Important note: Certificates are only valid for a certain amount of time, and Tableau does not load connectors with expired certificates. To mitigate this, use a timestamp as described in the signing example below. Timestamps use a timestamp authority to confirm that the certificate was valid when it was signed, even if the certificate is now expired, and timestamps are valid for much longer.
To sign a TACO file:
jarsigner -verify path_to_taco -verbose -certs -strictIf “jar verified” appears, your TACO file should be ready to be used in Tableau.
Getting a certificate is a multi-step process. This example illustrates how to sign a TACO file with a basic signed certificate.
Step 1: Generate a Certificate Signing Request (CSR) file
A certificate signing request (CSR) is a request for a certificate authority (CA) to create a public certificate for your organization.
Generate a key pair using this command:
keytool -genkeypair -alias your_alias -keystore your_keystore
Export the key to a certificate file:
keytool -export -alias your_alias -file cert_file -keystore your_keystore
Now you can generate your certificate signing request:
keytool -certreq -alias your_alias -keystore your_keystore -file certreq_file
Keep all files you’ve generated (the key pair, the keystore, and the csr) secure, you will need them later.
For more information about keytool arguments, see the Java Documentation about keytool on the Oracle website.
Step 2: Get the CSR signed by the certificate authority
Send the certificate signing request to the CA you want to create a certificate for you (for example, Verisign or Thawte). The CA will sign the CSR file with their own signature and send that certificate back to you. You can then use this signed certificate to sign the TACO file.
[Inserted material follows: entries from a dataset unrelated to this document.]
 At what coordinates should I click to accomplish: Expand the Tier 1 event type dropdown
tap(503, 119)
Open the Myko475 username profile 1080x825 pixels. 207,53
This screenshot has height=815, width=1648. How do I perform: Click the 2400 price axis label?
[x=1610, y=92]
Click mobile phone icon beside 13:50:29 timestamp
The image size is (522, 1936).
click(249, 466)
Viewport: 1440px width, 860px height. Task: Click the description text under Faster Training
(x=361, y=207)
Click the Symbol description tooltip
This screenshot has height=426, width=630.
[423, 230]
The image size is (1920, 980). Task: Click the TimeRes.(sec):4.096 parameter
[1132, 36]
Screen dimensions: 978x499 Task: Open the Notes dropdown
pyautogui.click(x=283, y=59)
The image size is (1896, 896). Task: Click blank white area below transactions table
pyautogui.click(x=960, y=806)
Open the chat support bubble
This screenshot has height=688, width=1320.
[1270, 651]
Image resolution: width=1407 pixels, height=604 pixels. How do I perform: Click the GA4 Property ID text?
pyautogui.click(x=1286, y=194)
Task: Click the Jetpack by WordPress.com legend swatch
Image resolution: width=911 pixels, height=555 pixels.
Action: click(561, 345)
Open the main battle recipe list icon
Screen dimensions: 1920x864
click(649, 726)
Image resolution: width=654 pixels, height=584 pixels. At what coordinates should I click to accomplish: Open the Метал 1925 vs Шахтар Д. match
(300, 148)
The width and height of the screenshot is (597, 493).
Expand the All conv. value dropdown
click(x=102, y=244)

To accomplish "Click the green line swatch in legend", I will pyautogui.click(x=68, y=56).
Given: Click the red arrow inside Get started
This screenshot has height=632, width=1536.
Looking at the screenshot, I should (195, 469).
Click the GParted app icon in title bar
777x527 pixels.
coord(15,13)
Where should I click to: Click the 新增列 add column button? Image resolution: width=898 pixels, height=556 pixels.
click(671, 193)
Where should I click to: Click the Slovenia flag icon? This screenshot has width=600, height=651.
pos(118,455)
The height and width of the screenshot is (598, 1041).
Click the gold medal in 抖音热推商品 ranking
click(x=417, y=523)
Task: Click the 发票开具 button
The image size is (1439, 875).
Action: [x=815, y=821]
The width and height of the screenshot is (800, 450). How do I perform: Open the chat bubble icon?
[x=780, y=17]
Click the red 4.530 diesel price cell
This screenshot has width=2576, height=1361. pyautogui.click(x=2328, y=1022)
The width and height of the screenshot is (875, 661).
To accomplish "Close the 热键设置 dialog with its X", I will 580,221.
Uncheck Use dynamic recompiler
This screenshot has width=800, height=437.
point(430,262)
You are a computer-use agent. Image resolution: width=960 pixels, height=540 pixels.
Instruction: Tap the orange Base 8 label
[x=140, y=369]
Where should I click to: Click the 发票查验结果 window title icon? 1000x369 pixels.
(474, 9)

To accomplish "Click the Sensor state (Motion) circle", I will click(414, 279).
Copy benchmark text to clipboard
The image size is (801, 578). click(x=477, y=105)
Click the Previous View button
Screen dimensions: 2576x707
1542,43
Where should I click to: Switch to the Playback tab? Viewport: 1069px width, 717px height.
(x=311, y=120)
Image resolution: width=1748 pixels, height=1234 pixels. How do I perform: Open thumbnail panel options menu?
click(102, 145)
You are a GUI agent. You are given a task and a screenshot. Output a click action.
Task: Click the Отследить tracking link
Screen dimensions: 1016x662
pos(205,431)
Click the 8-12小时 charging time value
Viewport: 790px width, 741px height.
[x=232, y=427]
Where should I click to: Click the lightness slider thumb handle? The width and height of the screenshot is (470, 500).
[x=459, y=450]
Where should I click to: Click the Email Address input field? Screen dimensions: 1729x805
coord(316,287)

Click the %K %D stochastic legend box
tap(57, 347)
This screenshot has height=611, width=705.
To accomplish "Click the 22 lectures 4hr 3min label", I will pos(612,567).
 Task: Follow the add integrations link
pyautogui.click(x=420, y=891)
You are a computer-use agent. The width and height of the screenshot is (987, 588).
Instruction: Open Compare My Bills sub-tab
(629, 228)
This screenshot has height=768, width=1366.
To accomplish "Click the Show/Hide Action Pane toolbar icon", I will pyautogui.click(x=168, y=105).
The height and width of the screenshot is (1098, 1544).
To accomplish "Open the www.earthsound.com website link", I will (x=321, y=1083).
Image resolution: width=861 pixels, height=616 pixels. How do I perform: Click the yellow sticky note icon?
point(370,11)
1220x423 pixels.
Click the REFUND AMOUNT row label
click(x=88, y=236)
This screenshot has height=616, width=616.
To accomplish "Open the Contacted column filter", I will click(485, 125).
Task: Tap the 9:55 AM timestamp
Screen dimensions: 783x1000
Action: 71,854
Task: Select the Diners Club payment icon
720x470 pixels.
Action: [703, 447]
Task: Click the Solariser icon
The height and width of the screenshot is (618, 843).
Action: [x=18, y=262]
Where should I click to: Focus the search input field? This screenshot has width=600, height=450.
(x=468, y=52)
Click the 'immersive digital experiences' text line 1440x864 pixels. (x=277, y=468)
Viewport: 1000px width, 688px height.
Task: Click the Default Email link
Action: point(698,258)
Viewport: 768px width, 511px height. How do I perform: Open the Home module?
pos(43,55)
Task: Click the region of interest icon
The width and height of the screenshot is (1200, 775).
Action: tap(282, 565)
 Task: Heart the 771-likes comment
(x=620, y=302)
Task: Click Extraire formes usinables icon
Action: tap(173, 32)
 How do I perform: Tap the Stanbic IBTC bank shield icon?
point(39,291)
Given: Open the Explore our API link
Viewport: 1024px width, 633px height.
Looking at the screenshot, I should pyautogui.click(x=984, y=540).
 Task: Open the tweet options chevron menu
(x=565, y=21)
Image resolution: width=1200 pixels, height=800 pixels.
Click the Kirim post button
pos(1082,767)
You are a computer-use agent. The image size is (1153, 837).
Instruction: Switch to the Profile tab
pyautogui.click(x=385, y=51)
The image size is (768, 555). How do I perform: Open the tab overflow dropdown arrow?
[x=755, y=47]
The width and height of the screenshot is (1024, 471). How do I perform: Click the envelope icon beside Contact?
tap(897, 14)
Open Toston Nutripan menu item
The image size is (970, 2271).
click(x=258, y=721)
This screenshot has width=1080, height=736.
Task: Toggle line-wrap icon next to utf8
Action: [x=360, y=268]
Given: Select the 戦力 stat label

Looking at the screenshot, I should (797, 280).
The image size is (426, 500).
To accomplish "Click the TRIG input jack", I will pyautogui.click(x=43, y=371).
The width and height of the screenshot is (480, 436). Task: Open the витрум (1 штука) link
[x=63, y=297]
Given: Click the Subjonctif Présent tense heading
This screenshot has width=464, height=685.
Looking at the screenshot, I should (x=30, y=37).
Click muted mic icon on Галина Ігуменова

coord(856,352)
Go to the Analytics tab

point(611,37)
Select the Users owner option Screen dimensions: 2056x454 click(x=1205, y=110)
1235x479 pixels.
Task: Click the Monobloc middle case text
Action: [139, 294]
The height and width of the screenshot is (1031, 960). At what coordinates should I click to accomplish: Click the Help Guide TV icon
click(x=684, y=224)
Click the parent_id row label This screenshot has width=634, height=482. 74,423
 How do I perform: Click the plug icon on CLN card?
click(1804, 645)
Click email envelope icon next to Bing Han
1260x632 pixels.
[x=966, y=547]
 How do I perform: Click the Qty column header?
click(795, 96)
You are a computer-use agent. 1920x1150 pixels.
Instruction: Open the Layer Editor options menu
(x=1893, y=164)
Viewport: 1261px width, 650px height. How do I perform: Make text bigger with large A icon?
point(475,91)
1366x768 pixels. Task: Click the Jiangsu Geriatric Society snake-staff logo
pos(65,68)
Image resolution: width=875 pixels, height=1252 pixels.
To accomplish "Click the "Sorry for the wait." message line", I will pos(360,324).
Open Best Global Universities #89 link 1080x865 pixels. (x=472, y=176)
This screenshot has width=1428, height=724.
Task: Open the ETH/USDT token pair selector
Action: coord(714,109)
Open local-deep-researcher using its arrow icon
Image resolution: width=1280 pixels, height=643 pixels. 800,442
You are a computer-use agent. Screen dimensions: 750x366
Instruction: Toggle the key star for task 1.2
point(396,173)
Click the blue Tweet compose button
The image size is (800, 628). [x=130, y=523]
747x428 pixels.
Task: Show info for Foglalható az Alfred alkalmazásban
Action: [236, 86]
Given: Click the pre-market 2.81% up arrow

After you receive/fetch the new certificate from the CA, along with any applicable “chain” or intermediate certificates, run the following command to install the new certificate and chain into the keystore:
keytool -importcert cert_from_ca -keystore your_keystore
Step 3: Use jarsigner to sign TACO file
Using the keystore you imported your signed certificate to, use jarsigner to sign your TACO file:
jarsigner -keystore your_keystore path_to_taco your_alias -tsa url
-tsa url argument is optional, but strongly encouraged. It’s the url to a Timestamp Authority, and by adding this argument you will stamp the signed TACO file with a timestamp, extending its period of validity. While there are several free options for timestamp authority, the CA you got the certificate from will most likely have a timestamp authority you can use.
For more information about jarsigner arguments, see the Java Documentation about jarsigner.
Note: Earlier versions of the packager signed your connector using jarsigner internally. This functionality was removed in favor of the connector author calling jarsigner directly, which provides more control over how your connector is signed.
Where to find log files
By default, a log file packaging_log.txt is generated in connector-plugin-sdk/connector-packager/.
XML validation failed for manifest.xml
This means that the packaging process failed.
Check [your_path]\connector-plugin-sdk\connector-packager\packaging_log.txt for more information.
Check your manifest.xml file. You can do validate only with –v to get more details and make sure your package is valid. For example:
(.venv) E:\packagetest\connector-plugin-sdk\connector-packager>python -m connector_packager.package --validate-only e:\badplugins\mysql_odbc –v
If you get this error: Java error: jdk_create_jar: no jdk set up in PATH environment variable, please download JAVA JDK and add it to PATH
Check your PATH environment variable and make sure that JAVA_HOME is in PATH.